The Panhandlers had already served up the audience three impressive apertifs before Greenidge got onstage. Their third tune, Passage of Souls, was an enchanting number composed by Chris Tanner of Miami University of Ohio’s music department, with an interesting melange of soca and beguine rhythms adroitly delivered by Munzenrider on traps.
Flanked by blonde starlets Anna Talamo and Stephanie Jones, Greenidge launched into his first number, From the Heart, the title tune on his latest CD. With evident affection and familiarity he led the audience to the emotional source of this original composition. The Panhandlers have to be commended here for matching his energy with flawless accompaniment.
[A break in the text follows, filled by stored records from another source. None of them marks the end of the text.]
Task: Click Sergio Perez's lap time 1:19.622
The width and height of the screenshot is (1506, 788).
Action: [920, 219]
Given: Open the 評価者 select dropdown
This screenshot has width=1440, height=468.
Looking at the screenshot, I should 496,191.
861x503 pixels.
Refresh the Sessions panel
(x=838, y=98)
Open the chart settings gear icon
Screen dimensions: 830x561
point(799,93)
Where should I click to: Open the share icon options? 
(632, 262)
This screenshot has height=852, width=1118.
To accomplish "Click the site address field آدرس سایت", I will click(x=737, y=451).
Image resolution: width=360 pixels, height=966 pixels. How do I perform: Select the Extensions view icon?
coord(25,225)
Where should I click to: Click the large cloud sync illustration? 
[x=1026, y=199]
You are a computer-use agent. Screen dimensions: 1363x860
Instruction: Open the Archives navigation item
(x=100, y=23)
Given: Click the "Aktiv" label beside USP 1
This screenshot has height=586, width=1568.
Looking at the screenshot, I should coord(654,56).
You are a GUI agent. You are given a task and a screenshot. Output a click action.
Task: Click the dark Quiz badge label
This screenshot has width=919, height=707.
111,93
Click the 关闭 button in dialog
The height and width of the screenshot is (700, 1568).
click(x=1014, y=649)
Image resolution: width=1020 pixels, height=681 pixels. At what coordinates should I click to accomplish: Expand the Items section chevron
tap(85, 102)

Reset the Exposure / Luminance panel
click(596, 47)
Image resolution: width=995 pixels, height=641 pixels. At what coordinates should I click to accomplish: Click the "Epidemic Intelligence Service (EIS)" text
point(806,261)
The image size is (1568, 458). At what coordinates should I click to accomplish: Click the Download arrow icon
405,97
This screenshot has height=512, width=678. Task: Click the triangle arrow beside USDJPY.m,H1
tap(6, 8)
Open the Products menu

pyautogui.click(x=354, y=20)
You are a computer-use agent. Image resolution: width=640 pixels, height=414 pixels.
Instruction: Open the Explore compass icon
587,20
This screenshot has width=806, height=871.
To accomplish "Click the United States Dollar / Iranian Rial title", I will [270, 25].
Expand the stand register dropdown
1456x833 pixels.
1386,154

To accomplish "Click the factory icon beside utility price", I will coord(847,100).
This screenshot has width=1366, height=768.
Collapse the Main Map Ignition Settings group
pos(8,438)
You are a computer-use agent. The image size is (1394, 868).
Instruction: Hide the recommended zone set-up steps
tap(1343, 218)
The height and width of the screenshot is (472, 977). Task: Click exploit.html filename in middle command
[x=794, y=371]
After a couple of tunes, including a version of One Note Samba that defied the title, the band recessed but remained in place with fixed attention on the pan Master as he knitted and weaved a colorful solo that left mouths open in awe. The band joined him again for Paradise Garden, another tune from his CD, which I personally felt, sounds better arranged for pans than for the conventional instrumentation on his CD.
The show climaxed with Musical Volcano, written almost 12 years ago but dedicated Saturday night to his late great mentor Clive Bradley whose funeral Greenidge attended in Trinidad and Tobago just two days earlier. From here the show reclined into another solo of the Beatles’ Long and Winding Road and ended in a crescendo of Lord Kitchener’s Fever. Yeah!
Enough cannot be said about Munzenrider’s dedication to pan and its musical culture. Over the years he has treated Bay Area audiences, and his band members, to nothing but the top purveyors of the art form, including Len ‘Boogsie’ Sharpe, Andy Narell, Ray Holman, David Rudder, Liam Teague and now, Robert Greenidge.
On top of that, the area can now boast of having a top notch steelband on par with any international act of its kind.